Guava II will be released as a standalone, class II medical device tool that claims advantages over the current version. It will provide automated ECG triaging capabilities that are relevant for high volume wireless ECG transmissions, and will specifically target the mobile (GMS) cardiac telemetry market in the US. The incorporation of two automated algorithms will enable triaging capabilities that will streamline work flow, reduce staffing costs especially for high volume ECG call centres, and improve the efficiency of identifying potentially life-threatening arrhythmias in monitored patients.
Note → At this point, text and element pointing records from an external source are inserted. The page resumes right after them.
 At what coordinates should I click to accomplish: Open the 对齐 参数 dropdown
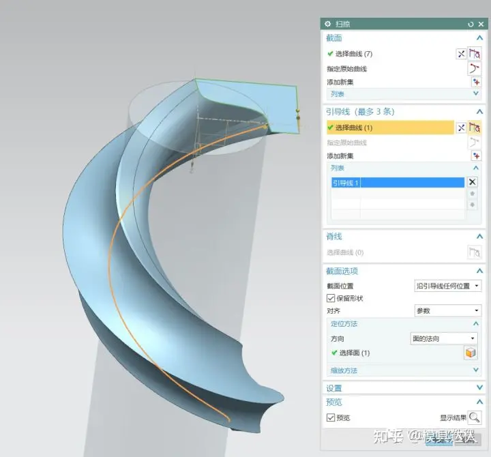click(448, 310)
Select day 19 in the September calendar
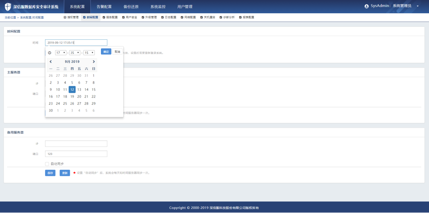 tap(72, 96)
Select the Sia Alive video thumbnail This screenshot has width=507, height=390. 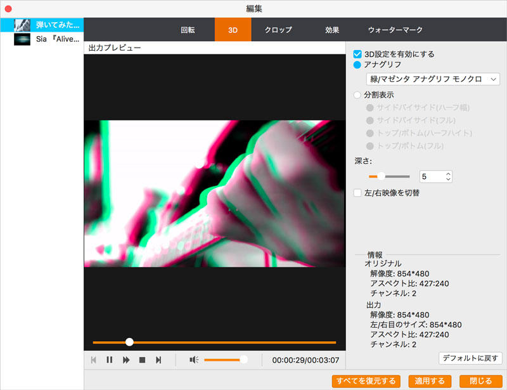point(22,39)
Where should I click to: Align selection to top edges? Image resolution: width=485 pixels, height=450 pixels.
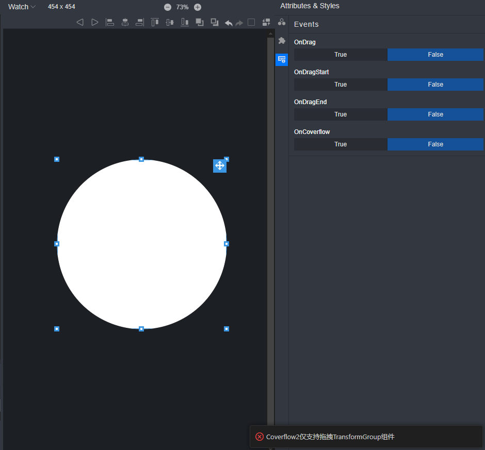(x=155, y=22)
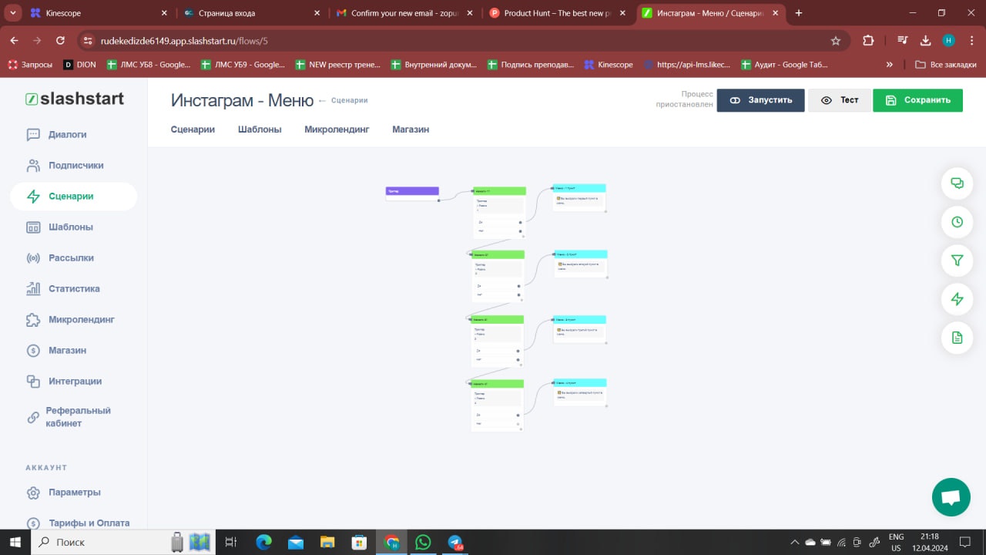
Task: Bookmark this page with star icon
Action: pyautogui.click(x=836, y=41)
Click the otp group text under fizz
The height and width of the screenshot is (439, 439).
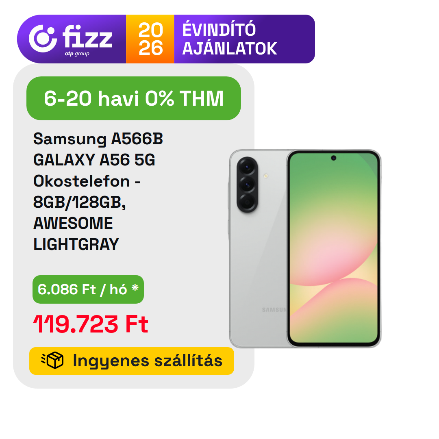click(77, 54)
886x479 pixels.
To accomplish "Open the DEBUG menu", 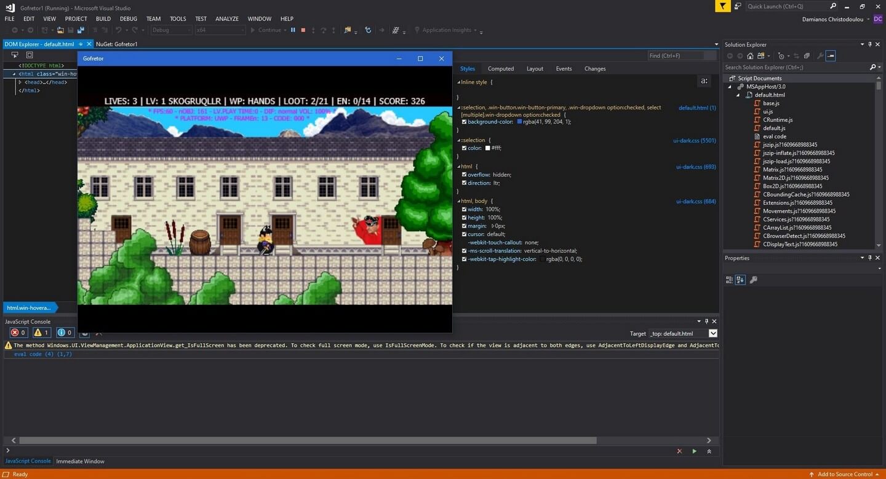I will pos(128,19).
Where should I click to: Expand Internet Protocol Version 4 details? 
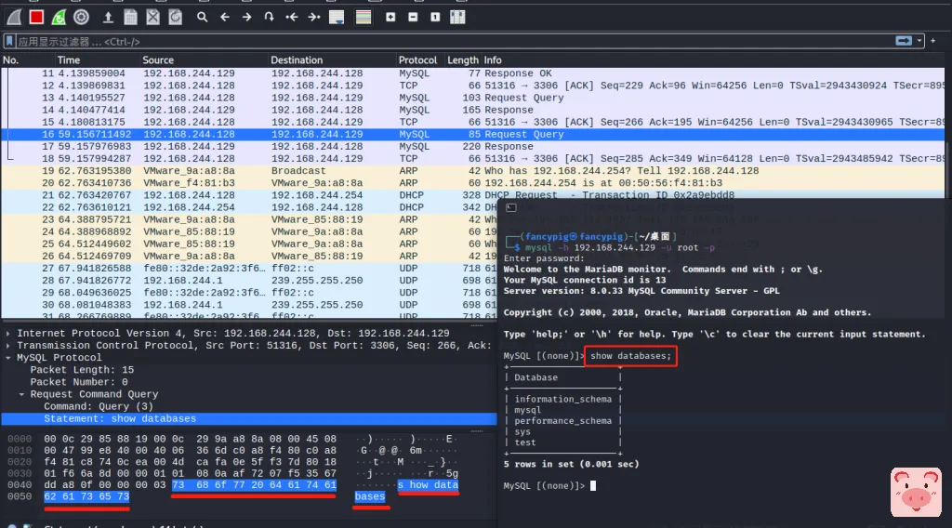pyautogui.click(x=9, y=333)
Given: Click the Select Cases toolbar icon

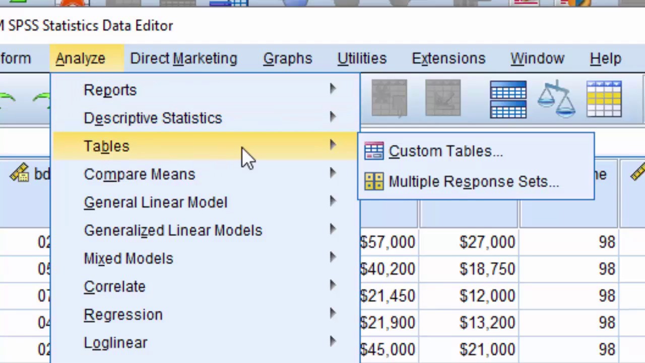Looking at the screenshot, I should point(604,99).
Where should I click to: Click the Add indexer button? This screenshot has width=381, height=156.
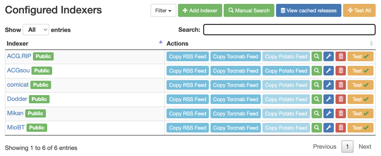tap(200, 11)
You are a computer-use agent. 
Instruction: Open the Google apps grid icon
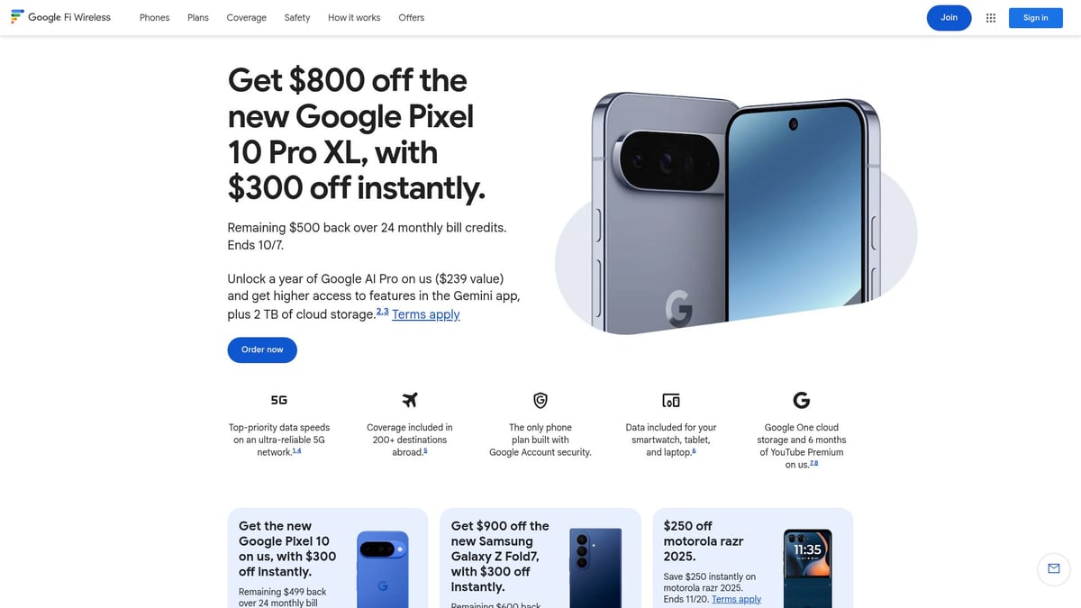point(991,18)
The device will analyse and produce measurements of the ECG recording, as well as textual interpretations. The product will also include an automatic analysis and interpretation software library that provides ECG signal processing and analysis on a beat-by-beat basis for QRS and Ventricular Ectopic Beat detection, QRS feature extraction, interval measurement, heart rate measurement, and rhythm analysis for up to 12 leads of captured data. Guava II is intended to be used by cardiologists, general practitioners, cardiac or ECG technicians, nurses, monitoring service technicians, and other cardiac related institutions or care givers to store, retrieve, communicate and report ECG and the data acquired from a variety of ECG sources including single- and multi-lead ECG devices.
Once CardioComm receives FDA market clearance for Guava II, this software application will then serve as a platform for future 510(k) submissions as the company introduces new biosignal analyses which, in turn, will support its expanding product portfolio and marketing plans for 2013.